● **List of tasks**:
[a] List each ADC prescaler value that the ADC prescaler post names.
[b] Switch "wonder" to "drift" in the ADC prescaler post and write out the passage from "I set up a test" up to and including "to be solid.".

● **Document segment**:

━━━━━━━━

Higher prescaler ADC readings

I set up a test to look at what happens with higher prescaler values for the ADC and got some strange results. Can anybody explain what I am seeing?

With prescaler values from 128 to 16, both reading methods track the same.
Prescaler of 8, the full scale input, A0, doesn't read full value and A1 begins to wonder.
Prescaler of 4 and 2, all the inputs begin to wonder.

However, the readings using the register control seem to be solid.

Setup:

• Mega
• target - 4 resistors in series between +5 and gnd on a breadboard
• inputs are at the 5 junctions - A0 5v to A4 gnd

Readings on left are using the analogRead() calls. Readings on right are done using registers to start and stop. I threw in some time markers to see how long the samples took.

━━━━━━━━

● **Given information**:

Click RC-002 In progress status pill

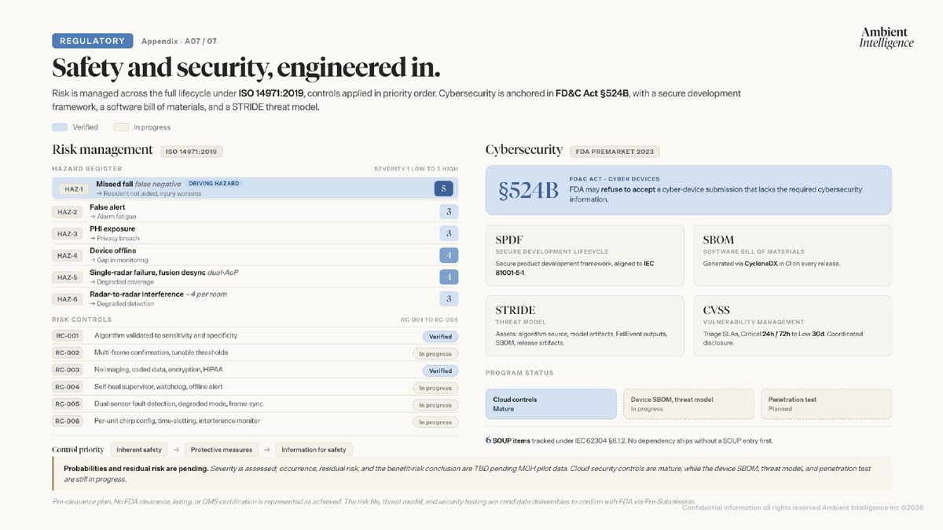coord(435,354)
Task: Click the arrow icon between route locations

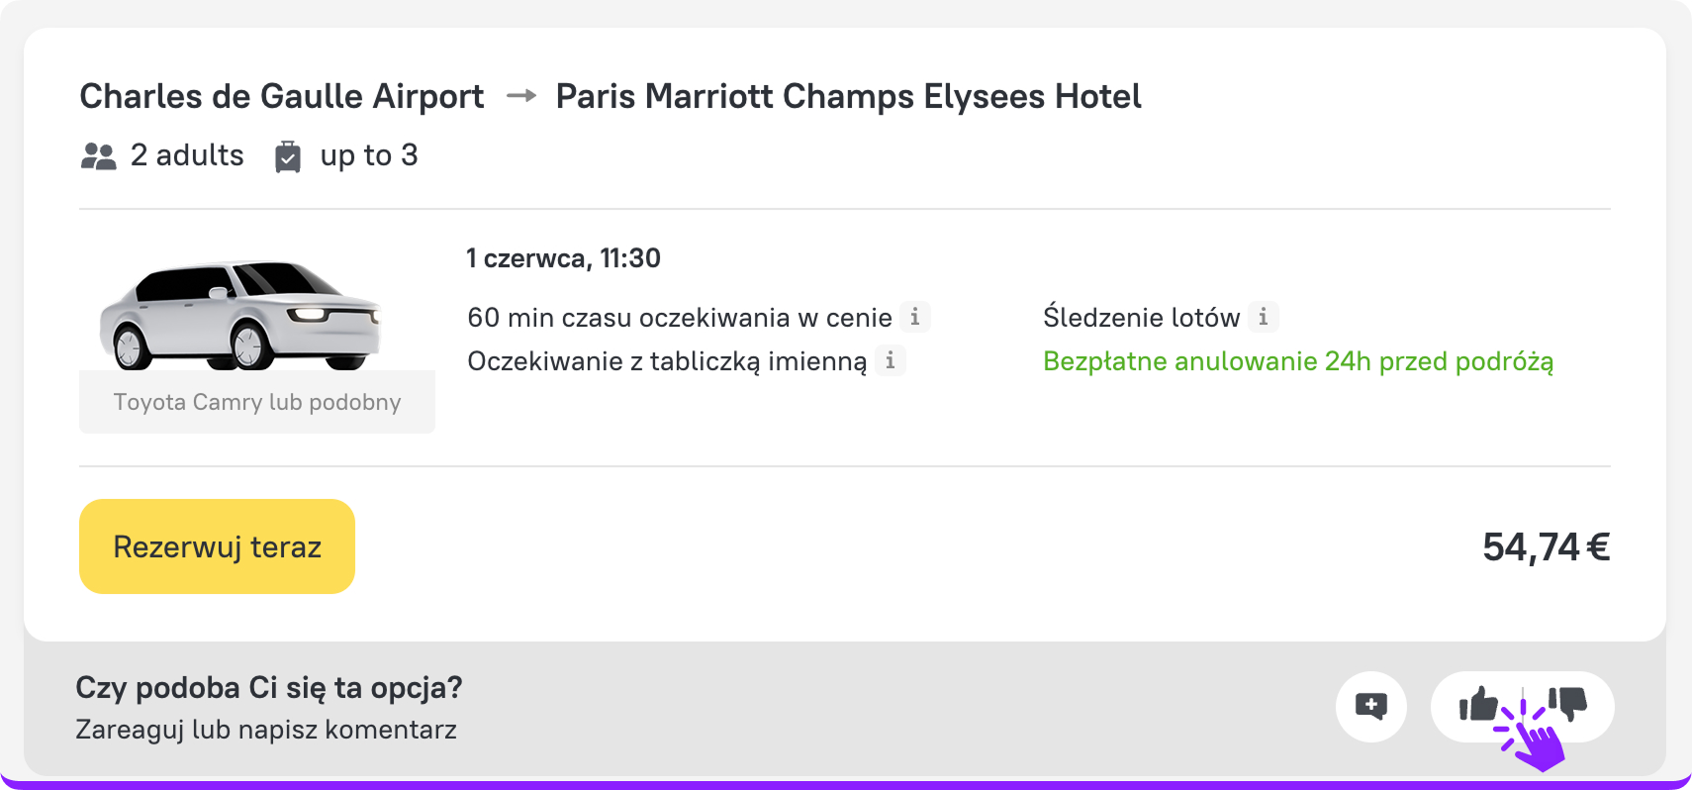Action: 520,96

━━━━━━━━

● **Final results**:
[a] 128, 16, 8, 4, 2

[b]
I set up a test to look at what happens with higher prescaler values for the ADC and got some strange results. Can anybody explain what I am seeing?

With prescaler values from 128 to 16, both reading methods track the same.
Prescaler of 8, the full scale input, A0, doesn't read full value and A1 begins to drift.
Prescaler of 4 and 2, all the inputs begin to drift.

However, the readings using the register control seem to be solid.